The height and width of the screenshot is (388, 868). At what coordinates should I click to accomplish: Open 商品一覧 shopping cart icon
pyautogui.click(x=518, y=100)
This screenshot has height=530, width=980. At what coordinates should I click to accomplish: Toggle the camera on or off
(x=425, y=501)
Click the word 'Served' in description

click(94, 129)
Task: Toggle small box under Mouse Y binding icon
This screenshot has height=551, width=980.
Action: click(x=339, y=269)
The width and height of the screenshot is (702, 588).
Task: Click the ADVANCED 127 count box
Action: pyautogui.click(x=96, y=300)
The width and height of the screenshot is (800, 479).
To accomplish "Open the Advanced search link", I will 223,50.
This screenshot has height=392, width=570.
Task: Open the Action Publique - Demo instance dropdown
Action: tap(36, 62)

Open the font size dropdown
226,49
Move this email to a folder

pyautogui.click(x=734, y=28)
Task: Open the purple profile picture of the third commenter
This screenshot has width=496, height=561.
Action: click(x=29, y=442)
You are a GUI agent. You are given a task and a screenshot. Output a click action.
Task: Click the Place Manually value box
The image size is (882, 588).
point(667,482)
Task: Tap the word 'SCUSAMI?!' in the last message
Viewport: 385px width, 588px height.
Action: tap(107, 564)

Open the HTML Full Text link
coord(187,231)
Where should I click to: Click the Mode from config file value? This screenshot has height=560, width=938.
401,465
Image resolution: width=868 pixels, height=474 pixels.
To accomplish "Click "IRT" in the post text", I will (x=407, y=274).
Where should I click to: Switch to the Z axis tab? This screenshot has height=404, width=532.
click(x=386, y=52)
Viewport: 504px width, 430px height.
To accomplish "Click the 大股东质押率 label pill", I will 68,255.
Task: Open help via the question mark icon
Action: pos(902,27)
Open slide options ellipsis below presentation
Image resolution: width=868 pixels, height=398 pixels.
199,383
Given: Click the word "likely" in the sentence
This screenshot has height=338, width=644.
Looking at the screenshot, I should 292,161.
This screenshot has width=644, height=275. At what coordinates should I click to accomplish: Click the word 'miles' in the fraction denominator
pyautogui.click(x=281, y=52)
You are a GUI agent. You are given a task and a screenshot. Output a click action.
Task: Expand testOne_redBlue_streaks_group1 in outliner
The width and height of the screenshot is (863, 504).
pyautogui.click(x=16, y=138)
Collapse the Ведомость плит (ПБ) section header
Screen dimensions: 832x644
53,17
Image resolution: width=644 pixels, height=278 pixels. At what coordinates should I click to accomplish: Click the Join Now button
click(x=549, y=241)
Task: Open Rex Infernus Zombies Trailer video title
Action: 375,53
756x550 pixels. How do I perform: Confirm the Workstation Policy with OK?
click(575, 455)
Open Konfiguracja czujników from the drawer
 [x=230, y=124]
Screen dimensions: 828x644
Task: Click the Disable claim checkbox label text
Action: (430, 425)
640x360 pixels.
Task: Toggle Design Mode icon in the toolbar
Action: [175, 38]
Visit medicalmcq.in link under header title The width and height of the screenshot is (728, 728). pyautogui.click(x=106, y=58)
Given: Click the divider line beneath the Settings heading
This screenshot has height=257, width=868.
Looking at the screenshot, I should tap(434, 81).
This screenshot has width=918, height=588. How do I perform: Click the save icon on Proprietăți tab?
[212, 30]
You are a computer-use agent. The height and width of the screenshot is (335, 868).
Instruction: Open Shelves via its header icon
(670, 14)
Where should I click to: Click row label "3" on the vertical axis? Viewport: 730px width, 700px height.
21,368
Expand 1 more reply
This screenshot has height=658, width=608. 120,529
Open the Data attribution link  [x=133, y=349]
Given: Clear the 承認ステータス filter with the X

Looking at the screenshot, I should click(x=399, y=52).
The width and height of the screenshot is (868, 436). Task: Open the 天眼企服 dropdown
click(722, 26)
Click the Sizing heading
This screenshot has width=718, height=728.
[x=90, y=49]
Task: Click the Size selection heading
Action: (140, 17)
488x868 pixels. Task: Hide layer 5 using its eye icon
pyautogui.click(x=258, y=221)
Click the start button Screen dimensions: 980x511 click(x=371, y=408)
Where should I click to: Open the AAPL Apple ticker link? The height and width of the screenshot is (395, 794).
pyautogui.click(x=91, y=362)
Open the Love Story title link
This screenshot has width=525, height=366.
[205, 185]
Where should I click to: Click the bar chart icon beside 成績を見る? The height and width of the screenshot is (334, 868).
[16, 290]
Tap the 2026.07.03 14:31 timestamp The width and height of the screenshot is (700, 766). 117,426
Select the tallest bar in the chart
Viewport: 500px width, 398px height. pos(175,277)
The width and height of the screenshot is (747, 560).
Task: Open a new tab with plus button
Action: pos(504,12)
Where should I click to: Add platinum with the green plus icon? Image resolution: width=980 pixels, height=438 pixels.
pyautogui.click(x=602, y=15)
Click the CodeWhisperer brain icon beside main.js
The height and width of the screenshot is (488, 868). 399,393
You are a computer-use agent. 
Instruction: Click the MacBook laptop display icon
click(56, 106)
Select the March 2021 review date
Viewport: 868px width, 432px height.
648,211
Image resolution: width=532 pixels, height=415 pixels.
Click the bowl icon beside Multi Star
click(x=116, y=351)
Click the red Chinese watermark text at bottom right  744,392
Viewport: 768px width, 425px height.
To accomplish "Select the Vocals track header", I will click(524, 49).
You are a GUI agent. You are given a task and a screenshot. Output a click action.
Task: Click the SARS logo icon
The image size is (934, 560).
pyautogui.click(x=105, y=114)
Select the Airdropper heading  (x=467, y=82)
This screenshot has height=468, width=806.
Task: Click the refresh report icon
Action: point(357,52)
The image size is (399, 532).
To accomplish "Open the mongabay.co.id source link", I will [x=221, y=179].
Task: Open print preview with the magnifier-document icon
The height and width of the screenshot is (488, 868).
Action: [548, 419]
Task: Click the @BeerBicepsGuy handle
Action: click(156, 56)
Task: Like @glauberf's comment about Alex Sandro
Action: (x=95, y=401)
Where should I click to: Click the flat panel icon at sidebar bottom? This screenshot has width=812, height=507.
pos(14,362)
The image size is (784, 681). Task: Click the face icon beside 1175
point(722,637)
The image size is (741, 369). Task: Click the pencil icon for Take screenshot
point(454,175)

= = = = = = =

Copy out every line of the data above, exactly as given.

TASK ANSWER:
The height and width of the screenshot is (388, 868). At what coordinates should I click to accomplish: Open 商品一覧 shopping cart icon
pyautogui.click(x=518, y=100)
This screenshot has height=530, width=980. At what coordinates should I click to accomplish: Toggle the camera on or off
(x=425, y=501)
Click the word 'Served' in description

click(94, 129)
Task: Toggle small box under Mouse Y binding icon
This screenshot has height=551, width=980.
Action: click(x=339, y=269)
The width and height of the screenshot is (702, 588).
Task: Click the ADVANCED 127 count box
Action: pyautogui.click(x=96, y=300)
The width and height of the screenshot is (800, 479).
To accomplish "Open the Advanced search link", I will 223,50.
This screenshot has height=392, width=570.
Task: Open the Action Publique - Demo instance dropdown
Action: tap(36, 62)

Open the font size dropdown
226,49
Move this email to a folder

pyautogui.click(x=734, y=28)
Task: Open the purple profile picture of the third commenter
This screenshot has width=496, height=561.
Action: click(x=29, y=442)
You are a GUI agent. You are given a task and a screenshot. Output a click action.
Task: Click the Place Manually value box
The image size is (882, 588).
point(667,482)
Task: Tap the word 'SCUSAMI?!' in the last message
Viewport: 385px width, 588px height.
Action: tap(107, 564)

Open the HTML Full Text link
coord(187,231)
Where should I click to: Click the Mode from config file value? This screenshot has height=560, width=938.
401,465
Image resolution: width=868 pixels, height=474 pixels.
To accomplish "Click "IRT" in the post text", I will (x=407, y=274).
Where should I click to: Switch to the Z axis tab? This screenshot has height=404, width=532.
click(x=386, y=52)
Viewport: 504px width, 430px height.
To accomplish "Click the 大股东质押率 label pill", I will 68,255.
Task: Open help via the question mark icon
Action: pos(902,27)
Open slide options ellipsis below presentation
Image resolution: width=868 pixels, height=398 pixels.
199,383
Given: Click the word "likely" in the sentence
This screenshot has height=338, width=644.
Looking at the screenshot, I should 292,161.
This screenshot has width=644, height=275. At what coordinates should I click to accomplish: Click the word 'miles' in the fraction denominator
pyautogui.click(x=281, y=52)
You are a GUI agent. You are given a task and a screenshot. Output a click action.
Task: Expand testOne_redBlue_streaks_group1 in outliner
The width and height of the screenshot is (863, 504).
pyautogui.click(x=16, y=138)
Collapse the Ведомость плит (ПБ) section header
Screen dimensions: 832x644
53,17
Image resolution: width=644 pixels, height=278 pixels. At what coordinates should I click to accomplish: Click the Join Now button
click(x=549, y=241)
Task: Open Rex Infernus Zombies Trailer video title
Action: 375,53
756x550 pixels. How do I perform: Confirm the Workstation Policy with OK?
click(575, 455)
Open Konfiguracja czujników from the drawer
 [x=230, y=124]
Screen dimensions: 828x644
Task: Click the Disable claim checkbox label text
Action: (430, 425)
640x360 pixels.
Task: Toggle Design Mode icon in the toolbar
Action: [175, 38]
Visit medicalmcq.in link under header title The width and height of the screenshot is (728, 728). pyautogui.click(x=106, y=58)
Given: Click the divider line beneath the Settings heading
This screenshot has height=257, width=868.
Looking at the screenshot, I should tap(434, 81).
This screenshot has width=918, height=588. How do I perform: Click the save icon on Proprietăți tab?
[212, 30]
You are a computer-use agent. The height and width of the screenshot is (335, 868).
Instruction: Open Shelves via its header icon
(670, 14)
Where should I click to: Click row label "3" on the vertical axis? Viewport: 730px width, 700px height.
21,368
Expand 1 more reply
This screenshot has height=658, width=608. 120,529
Open the Data attribution link  [x=133, y=349]
Given: Clear the 承認ステータス filter with the X

Looking at the screenshot, I should click(x=399, y=52).
The width and height of the screenshot is (868, 436). Task: Open the 天眼企服 dropdown
click(722, 26)
Click the Sizing heading
This screenshot has width=718, height=728.
[x=90, y=49]
Task: Click the Size selection heading
Action: (140, 17)
488x868 pixels. Task: Hide layer 5 using its eye icon
pyautogui.click(x=258, y=221)
Click the start button Screen dimensions: 980x511 click(x=371, y=408)
Where should I click to: Open the AAPL Apple ticker link? The height and width of the screenshot is (395, 794).
pyautogui.click(x=91, y=362)
Open the Love Story title link
This screenshot has width=525, height=366.
[205, 185]
Where should I click to: Click the bar chart icon beside 成績を見る? The height and width of the screenshot is (334, 868).
[16, 290]
Tap the 2026.07.03 14:31 timestamp The width and height of the screenshot is (700, 766). 117,426
Select the tallest bar in the chart
Viewport: 500px width, 398px height. pos(175,277)
The width and height of the screenshot is (747, 560).
Task: Open a new tab with plus button
Action: pos(504,12)
Where should I click to: Add platinum with the green plus icon? Image resolution: width=980 pixels, height=438 pixels.
pyautogui.click(x=602, y=15)
Click the CodeWhisperer brain icon beside main.js
The height and width of the screenshot is (488, 868). 399,393
You are a computer-use agent. 
Instruction: Click the MacBook laptop display icon
click(56, 106)
Select the March 2021 review date
Viewport: 868px width, 432px height.
648,211
Image resolution: width=532 pixels, height=415 pixels.
Click the bowl icon beside Multi Star
click(x=116, y=351)
Click the red Chinese watermark text at bottom right  744,392
Viewport: 768px width, 425px height.
To accomplish "Select the Vocals track header", I will click(524, 49).
You are a GUI agent. You are given a task and a screenshot. Output a click action.
Task: Click the SARS logo icon
The image size is (934, 560).
pyautogui.click(x=105, y=114)
Select the Airdropper heading  (x=467, y=82)
This screenshot has height=468, width=806.
Task: Click the refresh report icon
Action: point(357,52)
The image size is (399, 532).
To accomplish "Open the mongabay.co.id source link", I will [x=221, y=179].
Task: Open print preview with the magnifier-document icon
The height and width of the screenshot is (488, 868).
Action: [548, 419]
Task: Click the @BeerBicepsGuy handle
Action: click(156, 56)
Task: Like @glauberf's comment about Alex Sandro
Action: (x=95, y=401)
Where should I click to: Click the flat panel icon at sidebar bottom? This screenshot has width=812, height=507.
pos(14,362)
The image size is (784, 681). Task: Click the face icon beside 1175
point(722,637)
The image size is (741, 369). Task: Click the pencil icon for Take screenshot
point(454,175)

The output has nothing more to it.